The irony is both ineludible and delicious: I had to come to terms with my reality thanks to a machine I bought for escapist purposes.

So what does this mean for this blog?

Although The Polyglotist hasn’t been at the core of the self-healing process I’m currently undergoing, it is by no means exclusive to it.  Languages are a very important part of my identity, and in principle, The Polyglotist was meant to be nothing but the record of my experiences learning languages, so I don’t want to abandon it, but I also do not wish to continue in the same direction which led me to burn out and question my motivation for keeping the blog going in the first place.

That my professional life is inexorably tied to languages is not up for discussion. I’ve worked in translation for fifteen years now, taught Japanese for almost eight, and Spanish for four. I’ve written about languages from a number of perspectives (as a learner, educator and journalist) for a considerable stretch of The Polyglotist’s existence. I believe I have quite a few things to say about languages as a profession and as a passion, and this is what makes continuing this project worthwhile.

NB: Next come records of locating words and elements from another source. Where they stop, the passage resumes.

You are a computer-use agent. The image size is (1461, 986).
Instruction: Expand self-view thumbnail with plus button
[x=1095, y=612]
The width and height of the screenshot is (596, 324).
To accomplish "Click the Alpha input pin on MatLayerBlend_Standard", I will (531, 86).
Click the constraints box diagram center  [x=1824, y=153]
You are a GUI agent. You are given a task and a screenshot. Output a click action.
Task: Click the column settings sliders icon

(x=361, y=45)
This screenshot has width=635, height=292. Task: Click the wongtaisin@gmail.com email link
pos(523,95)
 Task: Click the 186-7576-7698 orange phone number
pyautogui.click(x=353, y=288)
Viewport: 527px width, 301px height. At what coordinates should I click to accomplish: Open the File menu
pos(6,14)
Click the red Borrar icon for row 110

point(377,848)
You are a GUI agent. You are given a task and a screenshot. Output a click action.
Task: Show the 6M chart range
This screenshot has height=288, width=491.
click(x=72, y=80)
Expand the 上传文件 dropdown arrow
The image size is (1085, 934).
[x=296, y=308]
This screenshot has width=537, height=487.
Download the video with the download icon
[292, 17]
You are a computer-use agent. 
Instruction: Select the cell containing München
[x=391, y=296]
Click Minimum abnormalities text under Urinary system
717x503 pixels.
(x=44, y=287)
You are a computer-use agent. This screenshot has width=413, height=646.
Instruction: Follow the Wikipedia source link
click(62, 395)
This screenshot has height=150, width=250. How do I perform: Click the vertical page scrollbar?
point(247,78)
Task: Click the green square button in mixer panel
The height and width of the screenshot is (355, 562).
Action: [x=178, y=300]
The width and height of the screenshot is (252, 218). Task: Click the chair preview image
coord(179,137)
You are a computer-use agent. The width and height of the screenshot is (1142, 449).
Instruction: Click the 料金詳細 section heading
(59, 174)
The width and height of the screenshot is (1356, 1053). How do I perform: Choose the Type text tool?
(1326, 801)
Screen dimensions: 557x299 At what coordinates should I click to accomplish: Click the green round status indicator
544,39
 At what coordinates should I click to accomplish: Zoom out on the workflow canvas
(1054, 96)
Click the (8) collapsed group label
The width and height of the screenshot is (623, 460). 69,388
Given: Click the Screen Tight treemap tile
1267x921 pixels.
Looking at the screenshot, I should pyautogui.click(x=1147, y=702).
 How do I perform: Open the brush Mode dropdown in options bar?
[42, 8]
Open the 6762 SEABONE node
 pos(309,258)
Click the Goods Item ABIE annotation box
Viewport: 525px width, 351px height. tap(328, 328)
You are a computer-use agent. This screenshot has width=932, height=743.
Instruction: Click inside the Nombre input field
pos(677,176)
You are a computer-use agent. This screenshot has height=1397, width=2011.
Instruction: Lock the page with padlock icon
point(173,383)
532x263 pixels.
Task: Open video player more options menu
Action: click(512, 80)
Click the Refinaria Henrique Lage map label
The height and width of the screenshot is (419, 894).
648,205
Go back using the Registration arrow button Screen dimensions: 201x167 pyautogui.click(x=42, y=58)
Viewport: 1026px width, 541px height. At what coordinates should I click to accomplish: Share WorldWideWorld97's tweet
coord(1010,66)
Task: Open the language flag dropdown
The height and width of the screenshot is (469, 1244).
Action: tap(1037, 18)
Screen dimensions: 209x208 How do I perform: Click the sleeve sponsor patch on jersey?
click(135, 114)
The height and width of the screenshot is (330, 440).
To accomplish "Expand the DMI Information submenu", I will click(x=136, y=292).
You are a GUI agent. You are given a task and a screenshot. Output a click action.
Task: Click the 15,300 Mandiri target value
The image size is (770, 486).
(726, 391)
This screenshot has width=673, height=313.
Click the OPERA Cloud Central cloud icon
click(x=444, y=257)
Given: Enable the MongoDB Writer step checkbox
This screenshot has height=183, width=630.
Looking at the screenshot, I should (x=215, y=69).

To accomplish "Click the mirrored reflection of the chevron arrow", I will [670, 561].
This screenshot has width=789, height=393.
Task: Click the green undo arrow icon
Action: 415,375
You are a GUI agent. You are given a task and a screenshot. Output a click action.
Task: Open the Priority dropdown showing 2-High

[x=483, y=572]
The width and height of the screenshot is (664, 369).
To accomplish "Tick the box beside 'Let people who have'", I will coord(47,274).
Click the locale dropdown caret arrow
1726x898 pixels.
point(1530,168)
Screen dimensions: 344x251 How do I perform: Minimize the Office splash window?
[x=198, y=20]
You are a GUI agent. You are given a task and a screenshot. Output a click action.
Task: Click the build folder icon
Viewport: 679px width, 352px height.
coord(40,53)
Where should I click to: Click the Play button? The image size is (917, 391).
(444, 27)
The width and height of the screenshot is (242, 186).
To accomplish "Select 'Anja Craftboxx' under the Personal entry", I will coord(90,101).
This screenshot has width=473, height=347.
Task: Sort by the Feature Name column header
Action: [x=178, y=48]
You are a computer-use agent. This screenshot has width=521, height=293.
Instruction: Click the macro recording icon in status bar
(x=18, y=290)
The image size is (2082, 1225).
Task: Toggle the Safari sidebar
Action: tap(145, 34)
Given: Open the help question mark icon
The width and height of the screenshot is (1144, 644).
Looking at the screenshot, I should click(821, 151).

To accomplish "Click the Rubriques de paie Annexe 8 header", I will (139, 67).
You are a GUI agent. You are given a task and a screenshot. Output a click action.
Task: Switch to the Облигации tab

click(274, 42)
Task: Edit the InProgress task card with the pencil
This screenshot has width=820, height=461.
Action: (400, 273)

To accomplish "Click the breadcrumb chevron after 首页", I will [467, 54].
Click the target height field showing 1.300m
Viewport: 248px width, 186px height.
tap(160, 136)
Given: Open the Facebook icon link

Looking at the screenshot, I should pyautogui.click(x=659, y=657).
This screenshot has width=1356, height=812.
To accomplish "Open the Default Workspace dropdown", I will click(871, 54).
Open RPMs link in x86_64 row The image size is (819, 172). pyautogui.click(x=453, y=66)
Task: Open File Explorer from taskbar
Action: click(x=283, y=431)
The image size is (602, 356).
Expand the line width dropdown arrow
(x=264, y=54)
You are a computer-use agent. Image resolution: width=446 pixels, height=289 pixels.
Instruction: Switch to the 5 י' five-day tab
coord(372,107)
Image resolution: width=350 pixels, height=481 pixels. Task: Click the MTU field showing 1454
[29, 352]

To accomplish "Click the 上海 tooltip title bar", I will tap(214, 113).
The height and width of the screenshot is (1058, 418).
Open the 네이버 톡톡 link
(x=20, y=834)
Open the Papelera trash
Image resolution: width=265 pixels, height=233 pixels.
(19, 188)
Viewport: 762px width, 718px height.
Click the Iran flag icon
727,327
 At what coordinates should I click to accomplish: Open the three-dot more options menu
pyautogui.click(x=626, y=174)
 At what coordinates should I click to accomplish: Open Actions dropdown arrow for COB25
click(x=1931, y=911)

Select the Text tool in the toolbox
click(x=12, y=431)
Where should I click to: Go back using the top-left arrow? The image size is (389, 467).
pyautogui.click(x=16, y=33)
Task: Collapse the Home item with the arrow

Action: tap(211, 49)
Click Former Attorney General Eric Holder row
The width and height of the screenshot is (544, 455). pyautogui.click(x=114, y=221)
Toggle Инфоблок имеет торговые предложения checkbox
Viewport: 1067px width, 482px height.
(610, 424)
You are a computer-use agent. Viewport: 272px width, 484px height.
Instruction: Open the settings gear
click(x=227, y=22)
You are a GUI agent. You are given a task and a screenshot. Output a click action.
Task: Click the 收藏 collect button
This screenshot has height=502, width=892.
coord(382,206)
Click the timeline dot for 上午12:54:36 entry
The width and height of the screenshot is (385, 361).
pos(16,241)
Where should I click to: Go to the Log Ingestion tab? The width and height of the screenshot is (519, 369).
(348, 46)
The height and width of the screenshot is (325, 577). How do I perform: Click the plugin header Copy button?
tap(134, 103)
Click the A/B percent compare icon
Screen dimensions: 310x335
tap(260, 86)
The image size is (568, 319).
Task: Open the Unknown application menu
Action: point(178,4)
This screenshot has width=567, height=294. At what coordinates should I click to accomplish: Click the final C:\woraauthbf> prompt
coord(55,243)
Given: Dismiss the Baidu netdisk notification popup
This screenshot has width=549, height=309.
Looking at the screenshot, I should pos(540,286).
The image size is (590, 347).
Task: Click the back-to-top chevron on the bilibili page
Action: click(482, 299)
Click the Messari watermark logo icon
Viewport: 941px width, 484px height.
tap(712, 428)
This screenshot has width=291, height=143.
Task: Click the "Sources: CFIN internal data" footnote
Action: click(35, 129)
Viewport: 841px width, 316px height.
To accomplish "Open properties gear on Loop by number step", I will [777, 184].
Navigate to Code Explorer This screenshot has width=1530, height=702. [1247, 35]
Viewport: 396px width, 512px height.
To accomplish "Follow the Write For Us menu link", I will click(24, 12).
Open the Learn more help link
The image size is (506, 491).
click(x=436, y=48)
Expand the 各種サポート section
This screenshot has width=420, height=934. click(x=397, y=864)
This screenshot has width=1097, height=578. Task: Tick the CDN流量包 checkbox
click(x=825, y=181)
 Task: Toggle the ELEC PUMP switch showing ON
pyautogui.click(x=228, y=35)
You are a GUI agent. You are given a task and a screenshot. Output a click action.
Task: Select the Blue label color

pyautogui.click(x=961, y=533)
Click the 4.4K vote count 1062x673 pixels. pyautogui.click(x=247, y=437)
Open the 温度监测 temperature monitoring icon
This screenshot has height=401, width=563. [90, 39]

What I cannot fathom is holding myself to the same exhausting standard of leaping from language to language every few months, in search for new “learning secrets” (that could be interepreted as clickbait) and metainformation to put up on the blog. Curiosity alone is very poor motivation to learn a language, and I learned the hard way it is no way to sustain a language learning project. Furthermore, I refuse to perpetuate a cycle of bad, poorly written or rushed content for the sake of publishing something on a weekly basis.

In coming weeks or months, you’ll see a radical change happen on The Polyglotist:

  1. The kind of writing I’ll be doing on the blog will change big time: from now on, I’ll be focusing on sharing my experiences on working with languages from the variety of perspectives I know I can cover in an educated and productive way. This means no more language missions; I’ll be writing about teaching, translating, coaching, resource development, software relevant to the trade, etc.
  2. I will be cleaning up my published content, removing some of it and archiving the rest in such a way that it is still accessible, but no longer visible on the blog’s frontpage. (Don’t worry, you’ll still be able to search for these articles.)
  3. The aspect of the blog itself will change to accomodate these changes, and to allow for cleaner navigation of the website.
  4. Creating new, more interesting content about the languages I know, and how they affect my personal and professional life.
  5. I will not be updating the blog on a weekly basis anymore, but rather when I actually have something to say.

I’m looking forward to rebuilding this blog into something new, but above all, something true to myself, and I’d be thrilled if you stayed along for the ride.